**Task brief:** Transcribe all of the records word for word, but omit the pictures.

**Data:**
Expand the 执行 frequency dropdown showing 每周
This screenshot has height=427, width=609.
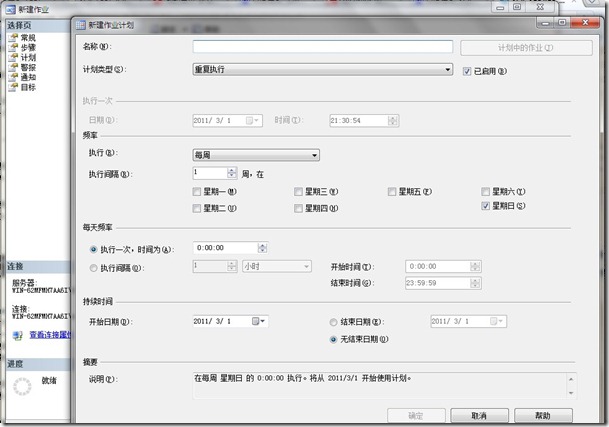pos(255,155)
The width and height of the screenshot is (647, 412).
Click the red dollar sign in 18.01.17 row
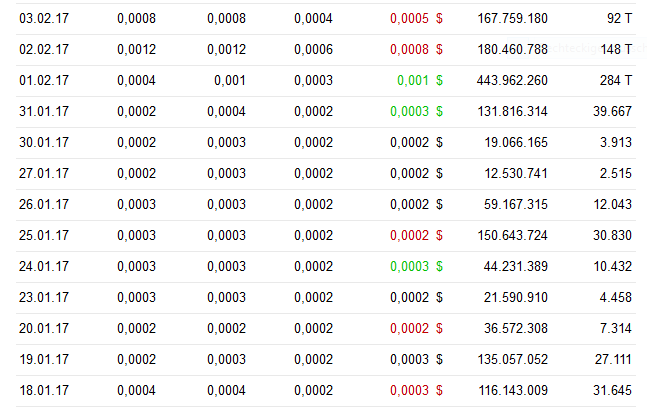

**Result for this exercise:**
Expand the 执行 frequency dropdown showing 每周
This screenshot has height=427, width=609.
pos(255,155)
The width and height of the screenshot is (647, 412).
Click the red dollar sign in 18.01.17 row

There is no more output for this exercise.